I've been getting so much email on this, I decided to drop what I was doing and quickly respond here. Slashdot has posted an article about a report to the New Zealand State Services Commission regarding FOSS:
Gavo writes "Law firm Chapmann Tripp advises New Zealand State Services Commission that the New Zealand Government should be wary of using 'infectious' open source software. They claim 'While the use of open source software has many benefits, it brings with it a number of legal risks not posed by proprietary or commercial software.'"
Here's the scoop, although I don't know if the New Zealand government is aware of it. Chapman Tripp works for Microsoft.

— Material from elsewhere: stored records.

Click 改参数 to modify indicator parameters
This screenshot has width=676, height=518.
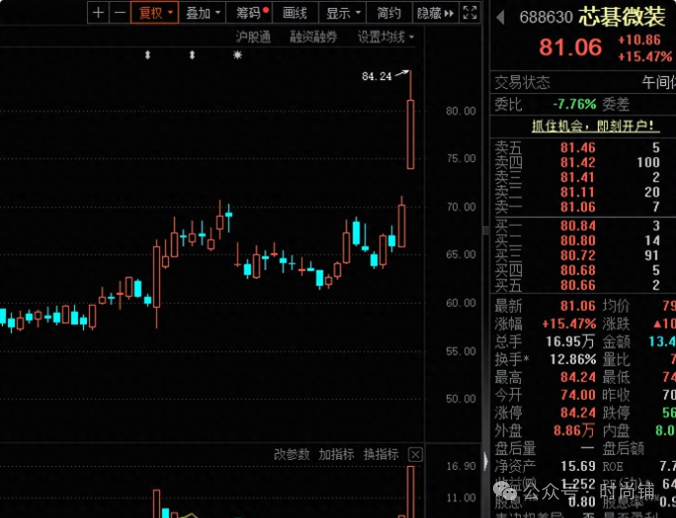[293, 454]
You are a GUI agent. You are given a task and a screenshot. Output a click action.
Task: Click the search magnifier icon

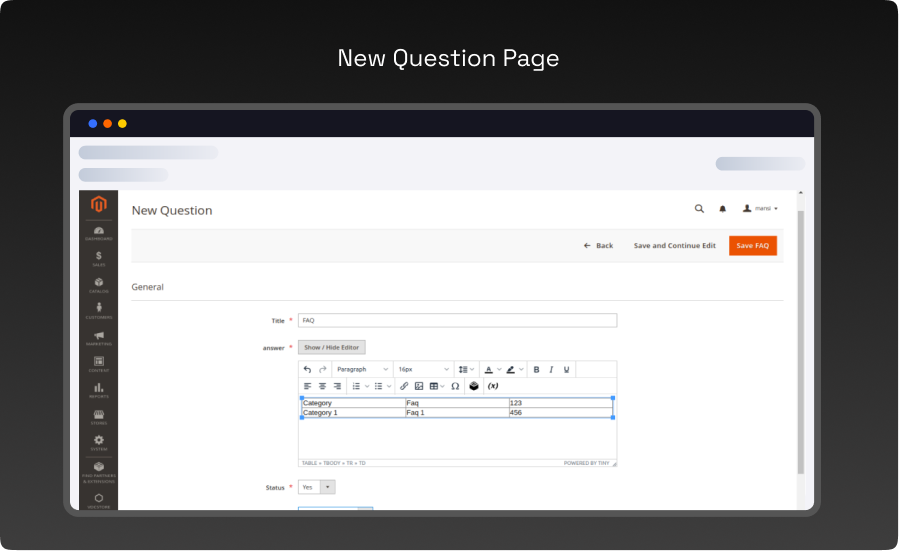click(x=699, y=209)

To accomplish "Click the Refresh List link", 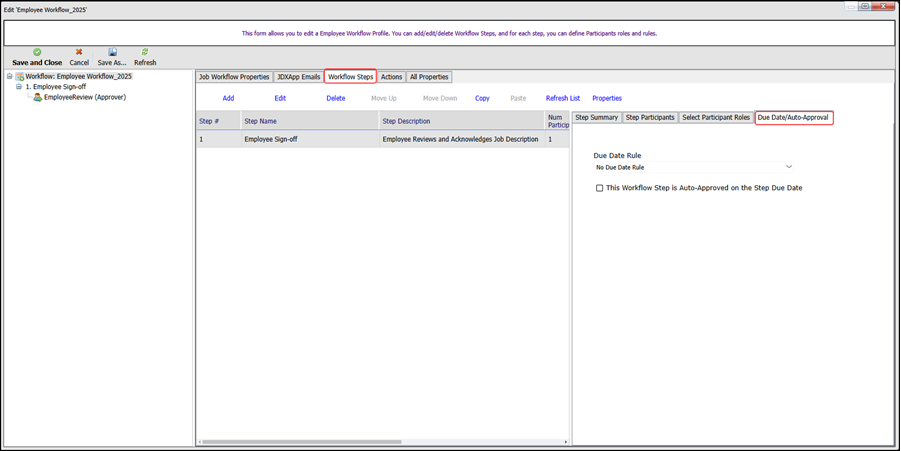I will click(x=562, y=98).
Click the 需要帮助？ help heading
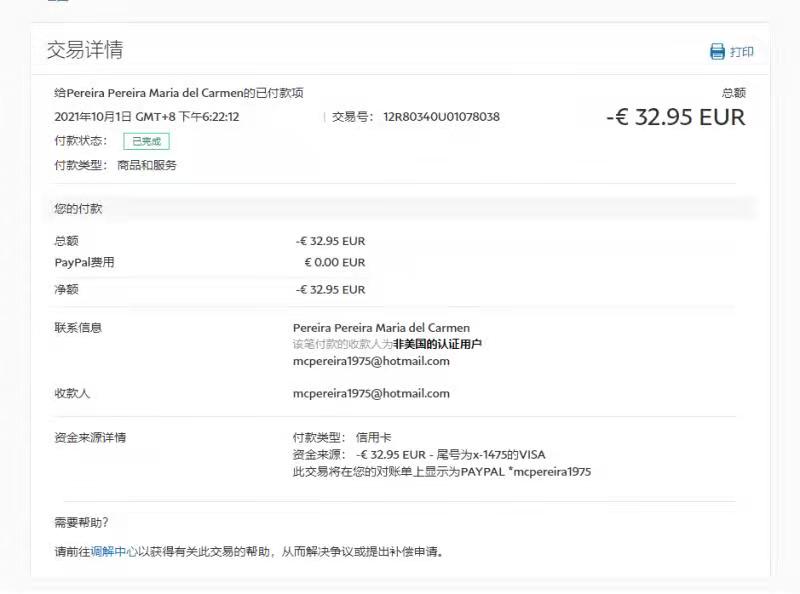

Here's the proof, if you don't mind a .doc file downloading on to your computer a page of copyright notices on Microsoft's behalf by the firm:
Under Section 136 of the Copyright Act 1994
Copyright Holder: Microsoft Corporation
Date Accepted: 18 September 1998 (re-accepted 15 August 2003)
Date Expires: 7 August 2008
[list of works]...
The company for all inquiries on the notices is:
Attention: Justin Graham
Chapman Tripp Sheffield Young
[address, phone, fax]
They don't even hide it. They list Microsoft as a client on their site:
Advising Microsoft Corporation on digital copyright, parallel importation and copyright enforcement issues, including submissions to the Ministry of Economic Development and the select committee.
Might this be why Microsoft is now sending out "Get the Facts" style FUD to the New Zealand government?
Open source software: briefing to the Minister of State Services - March 2003
4 March 2003
The State Services Commission provided a briefing to the Minister for State Services on the potential for the use of open source software within government, and any associated risks or limitations, in March 2003. As a result of the briefing, it was:
* noted that open source software is generally a viable alternative to commercial software, and that it is increasingly used in both the private and public sectors globally;
* noted that 'value for money' and 'fitness for purpose' principles should continue to underlie any software procurement decision made by government agencies; and
* agreed that government agencies, when acquiring, upgrading or relicensing software, be encouraged to assess open source alternatives (where these exist) and should choose based on cost, functionality, interoperability, and security;
Hence the Microsoft effort to create antiFOSS FUD. As I always say, they have altogether too much money. Of course, the report is chock full of FUD. Here is one example:
5 A "strongly infectious" open source licence will infect any redistributed piece of software that contains or is derived from software licensed under it. It is generally very difficult to modify or integrate software licensed under a strongly infectious open source licence without the resulting product, when redistributed, becoming "open source" on the same terms as the original. The GPL is an example of a strongly infectious open source licence.
At least the GPL allows you to use the code, modify it and redistribute at all. Let's think for a minute, something FUD purveyors hope you will never do. Suppose you redistribute modified Microsoft software instead. What will happen to you? That's right. They'll sue your pants off.
So I'd say if FOSS is "infectious," Microsoft is flesh-eating bacteria.